--- The records ---
━━━━
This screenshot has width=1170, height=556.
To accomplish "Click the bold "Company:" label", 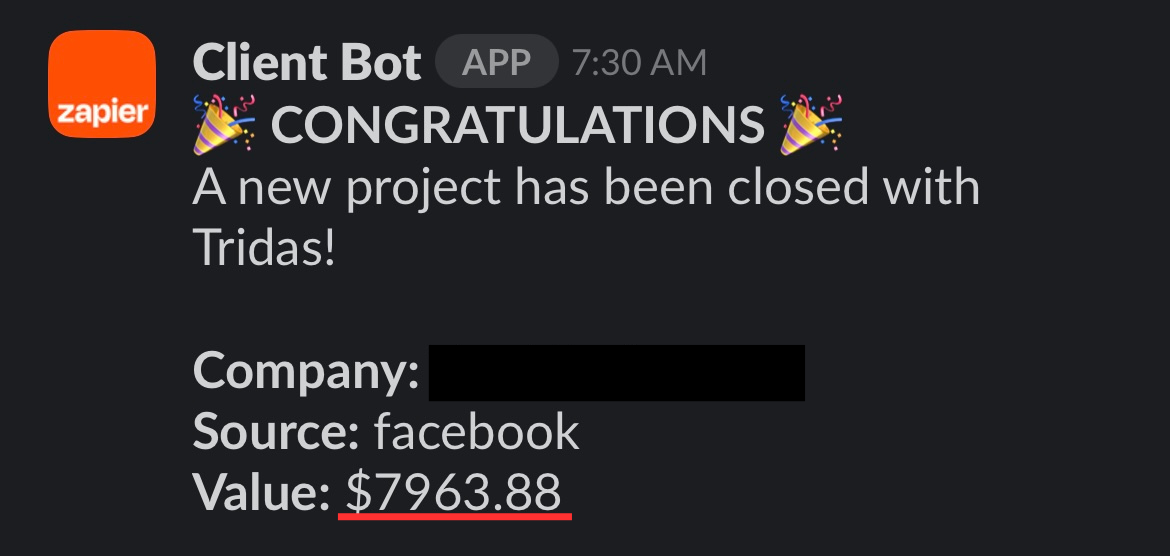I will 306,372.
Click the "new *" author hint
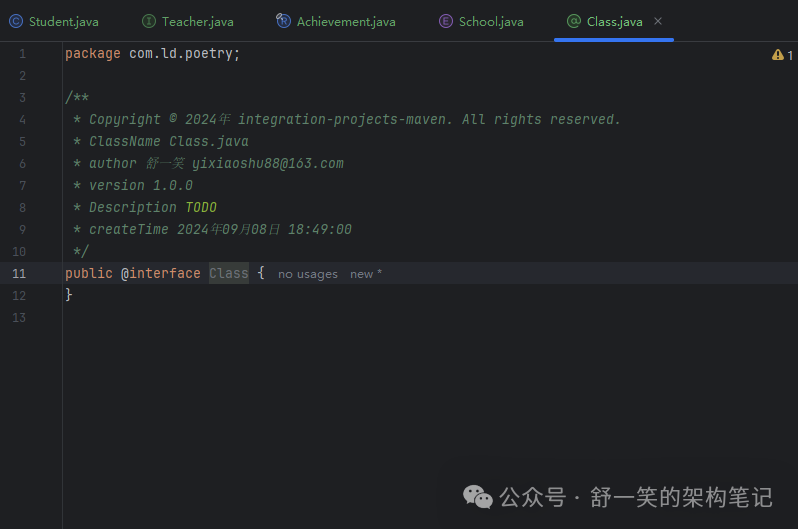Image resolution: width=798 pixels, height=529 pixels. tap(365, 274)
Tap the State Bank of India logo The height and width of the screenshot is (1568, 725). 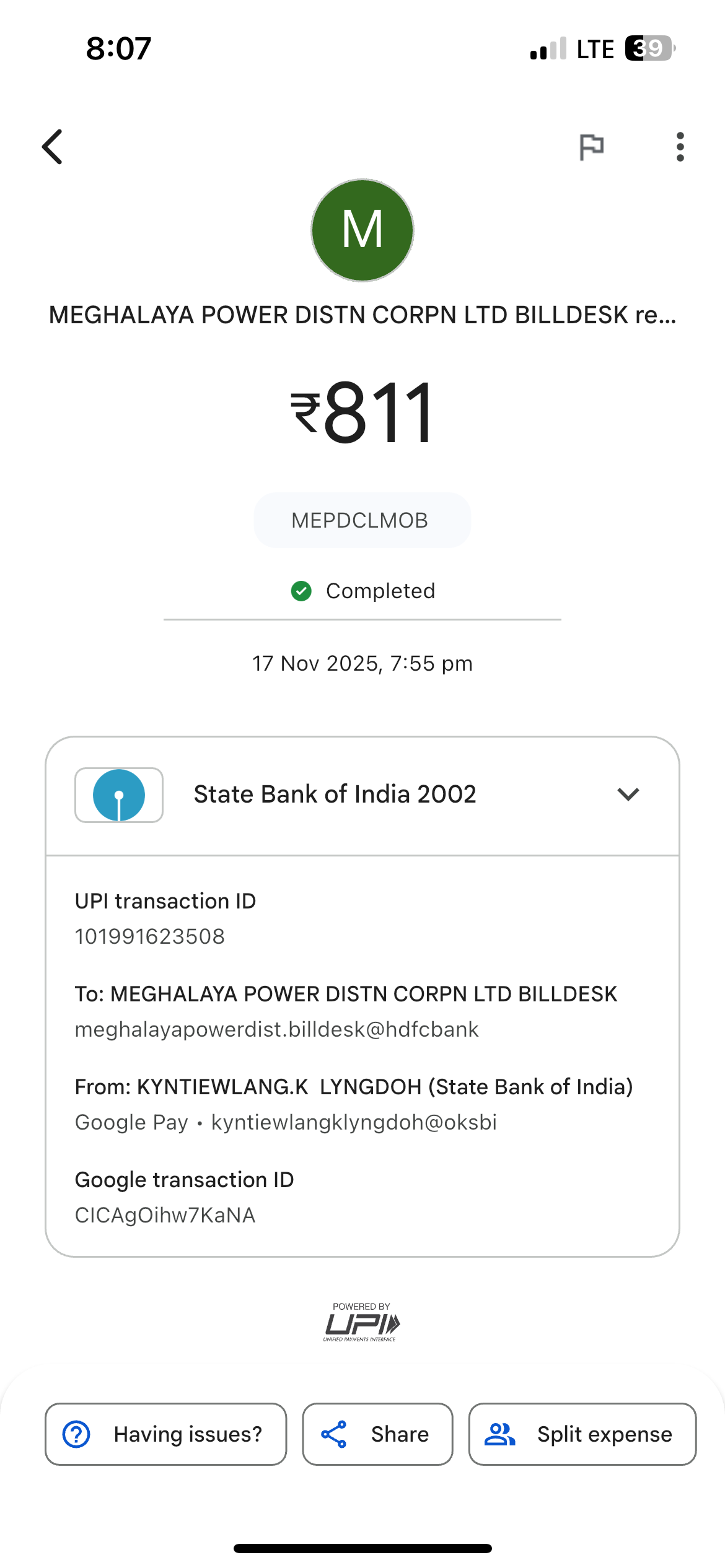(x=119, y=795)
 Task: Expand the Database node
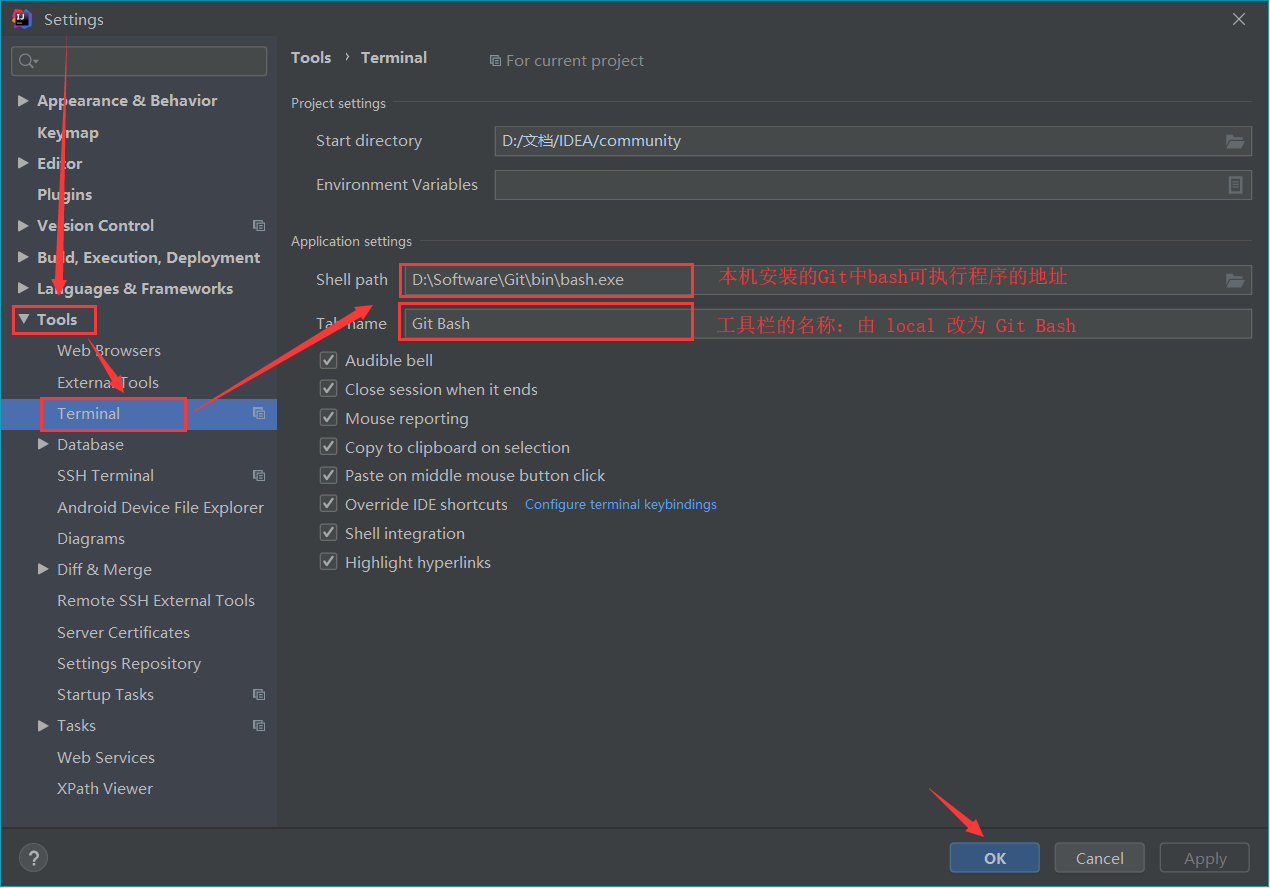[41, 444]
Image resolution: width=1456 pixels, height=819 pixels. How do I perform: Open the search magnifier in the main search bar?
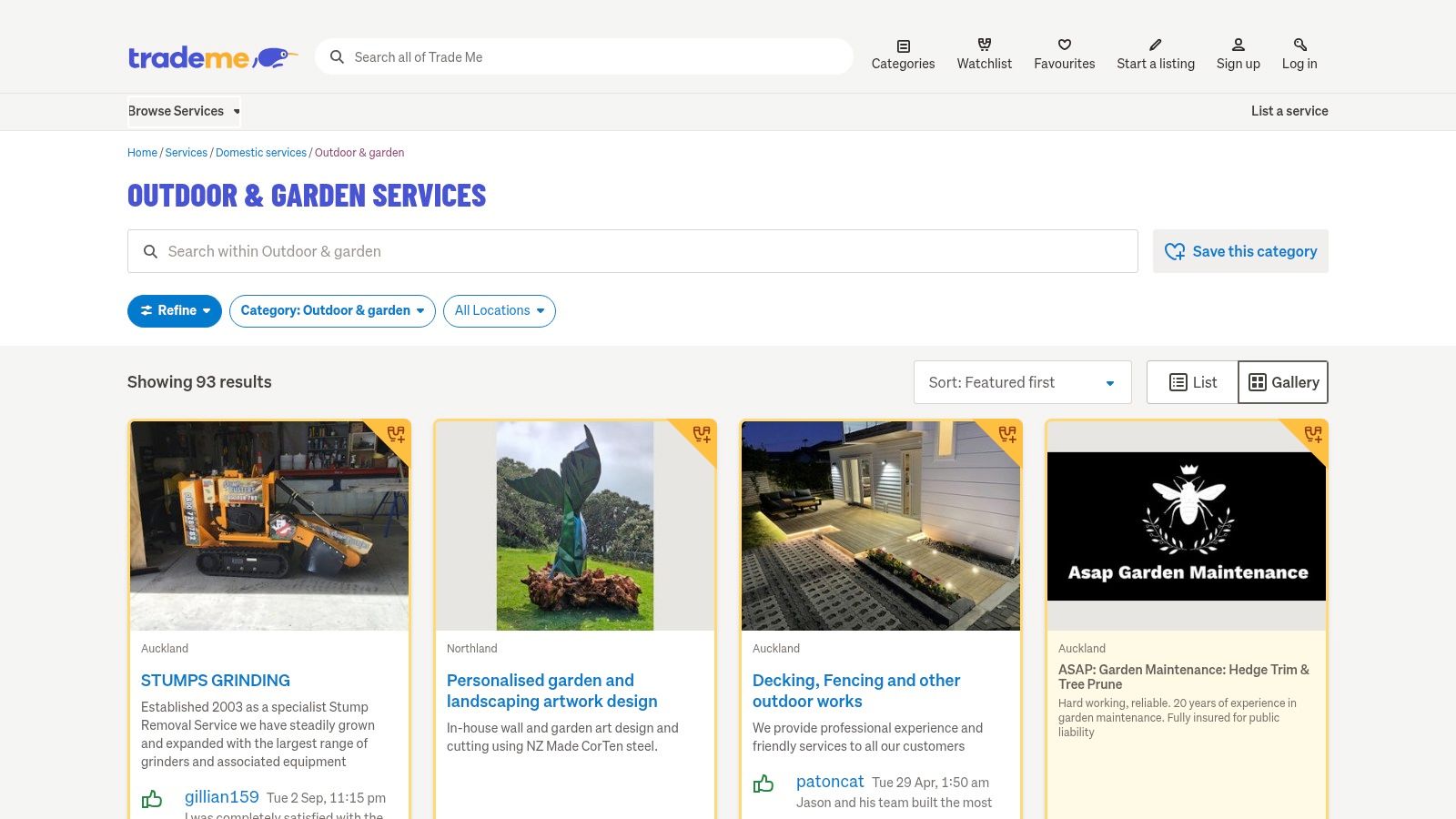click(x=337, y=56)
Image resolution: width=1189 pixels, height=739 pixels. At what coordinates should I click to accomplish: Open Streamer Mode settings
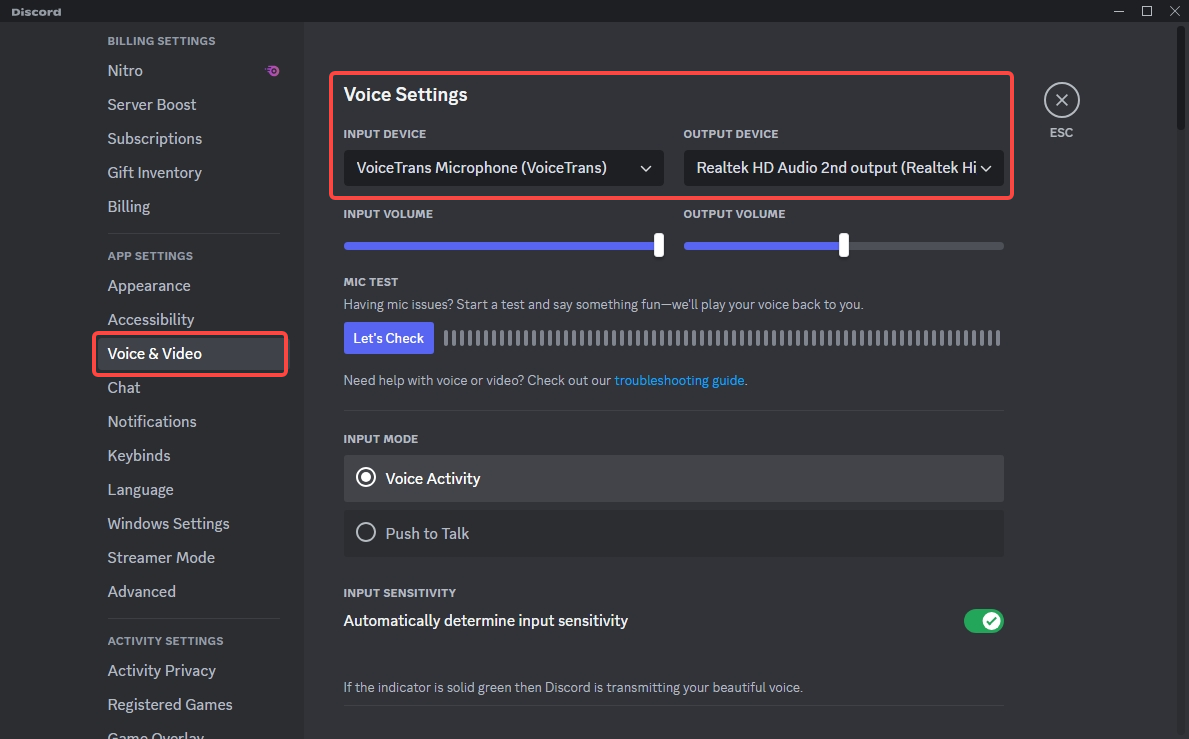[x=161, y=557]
━━━━
--- What you are asked to do ---
Turn the part of the rows that opens with the line containing "Image resolution: width=1456" and runs through the last row into a Markdown table with the columns No. and Line, one numbered entry per line, skipping blank lines. Leave the pictures out of the table.

--- Task output ---
| No. | Line |
|---|---|
| 1 | Image resolution: width=1456 pixels, height=819 pixels. How do I perform: Open the search magnifier in the main search bar? |
| 2 | click(x=337, y=56) |
| 3 | Image resolution: width=1189 pixels, height=739 pixels. At what coordinates should I click to accomplish: Open Streamer Mode settings |
| 4 | [x=161, y=557] |